Screen grounding data:

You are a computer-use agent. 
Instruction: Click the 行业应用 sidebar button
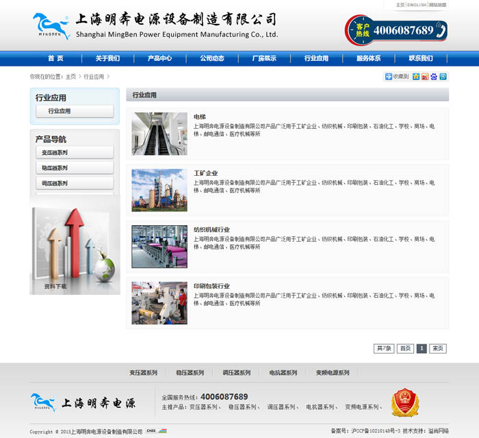click(75, 111)
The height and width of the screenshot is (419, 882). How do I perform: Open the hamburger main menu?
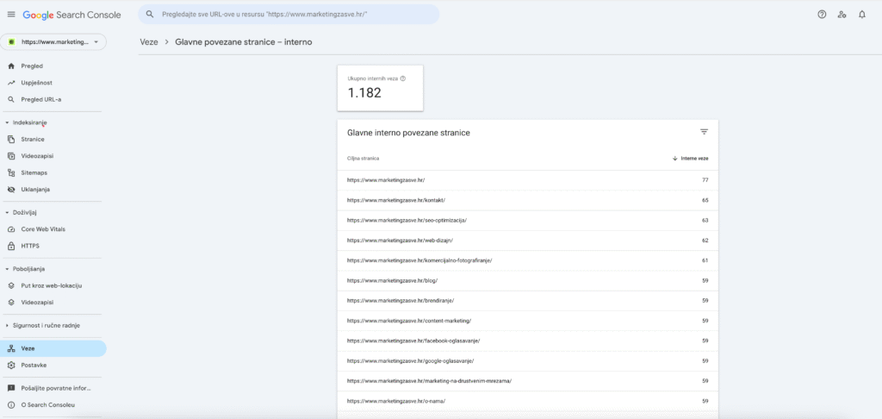11,15
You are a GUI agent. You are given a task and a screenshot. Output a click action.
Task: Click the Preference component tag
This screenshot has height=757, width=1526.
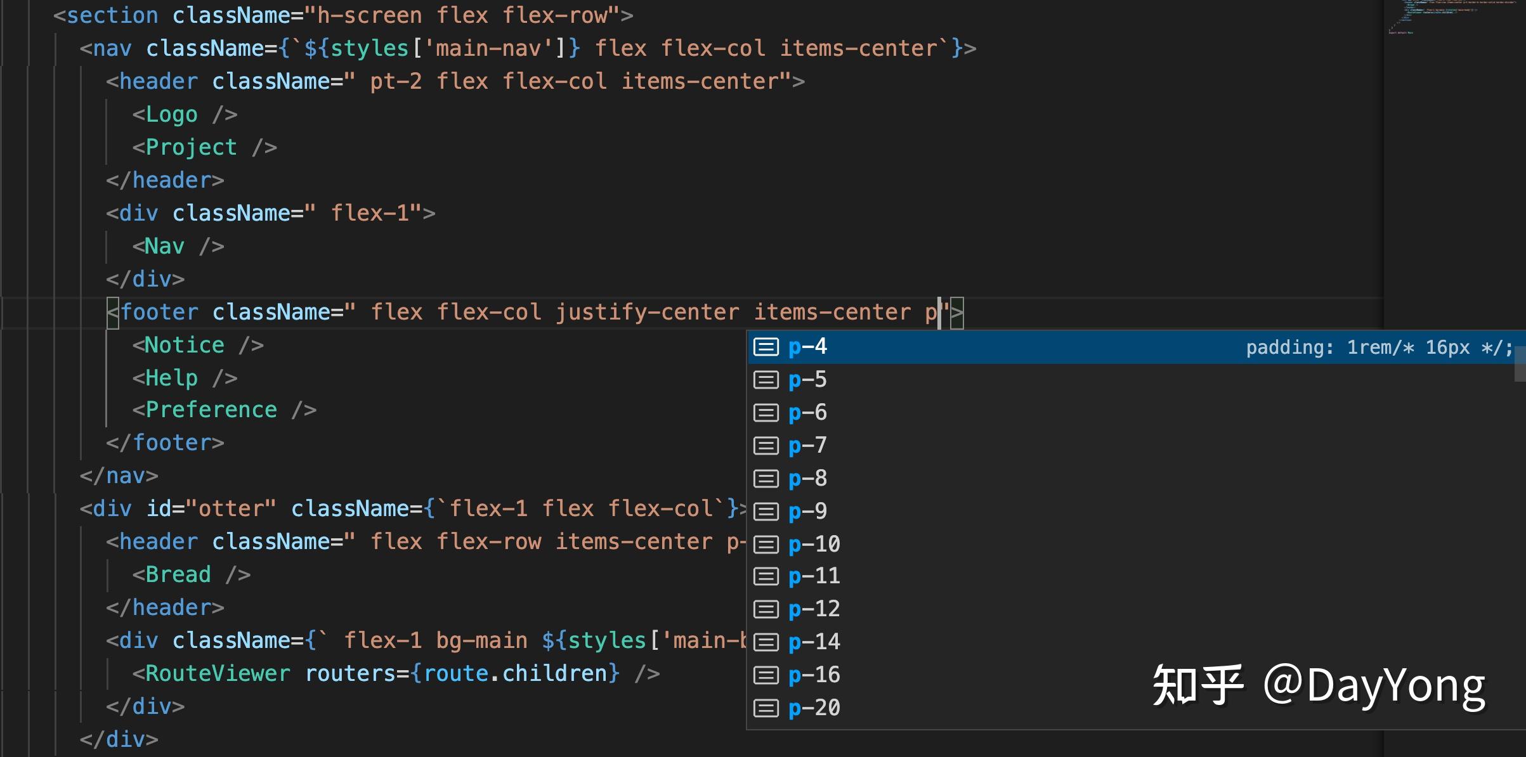coord(211,410)
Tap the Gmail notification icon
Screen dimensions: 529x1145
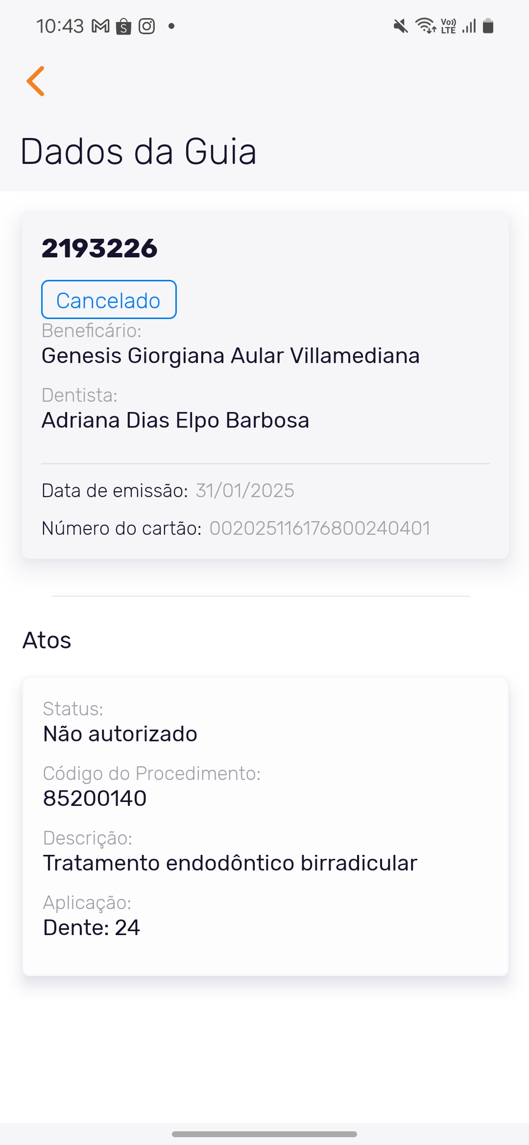[101, 26]
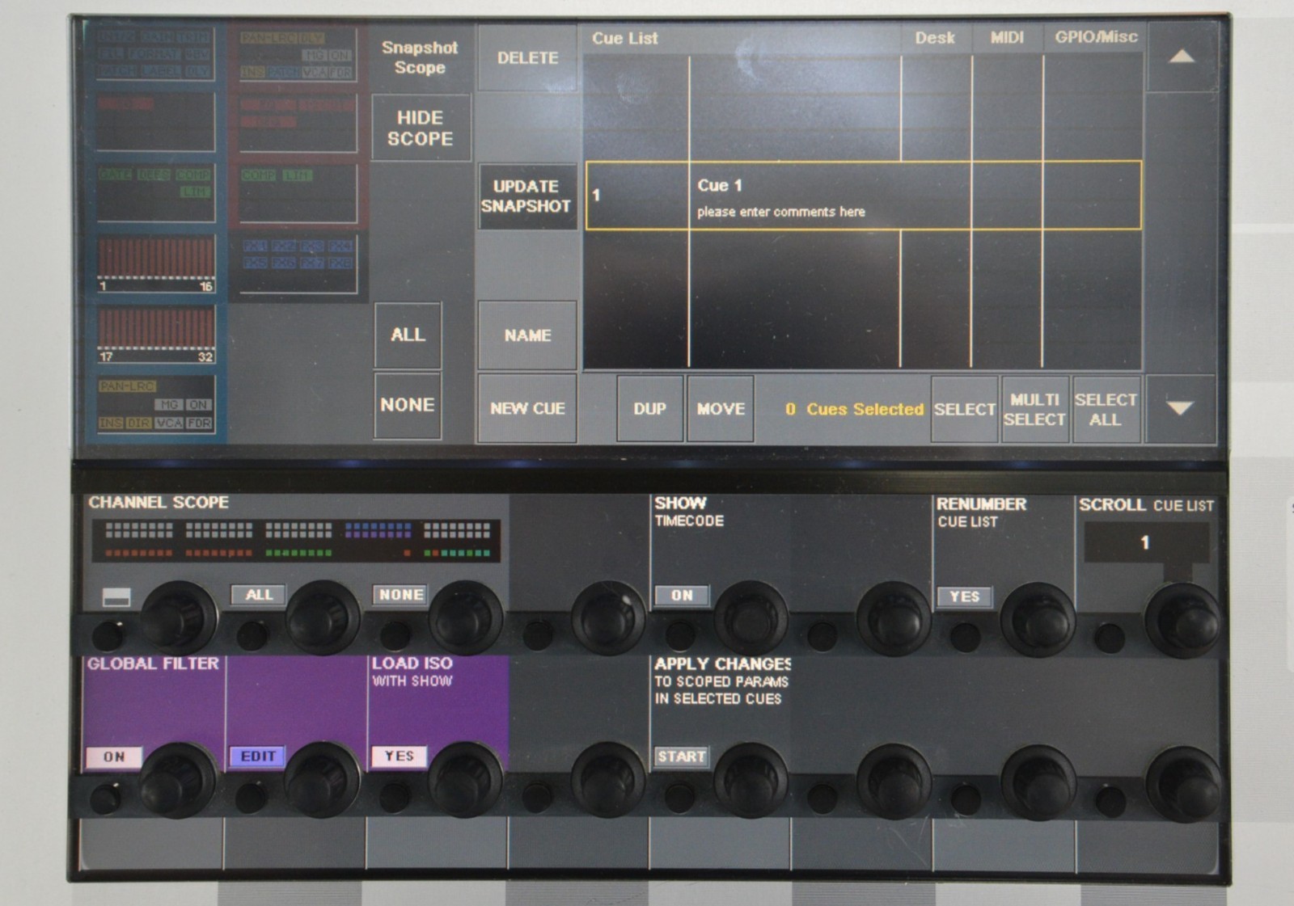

WRITTEN INSTRUCTION:
Please render all of the data above as a Markdown table with the columns "Line No." and "Content", one row per line, skipping any blank lines. Leave the pictures out.

PROBLEM SOLUTION:
| Line No. | Content |
|---|---|
| 1 | You are a computer-use agent.  |
| 2 | Instruction: Click the 行业应用 sidebar button |
| 3 | click(75, 111) |
| 4 | The height and width of the screenshot is (419, 882). How do I perform: Open the hamburger main menu? |
| 5 | 11,15 |
| 6 | You are a GUI agent. You are given a task and a screenshot. Output a click action. |
| 7 | Task: Click the Preference component tag |
| 8 | This screenshot has height=757, width=1526. |
| 9 | coord(211,410) |
| 10 | Tap the Gmail notification icon |
| 11 | Screen dimensions: 529x1145 |
| 12 | [101, 26] |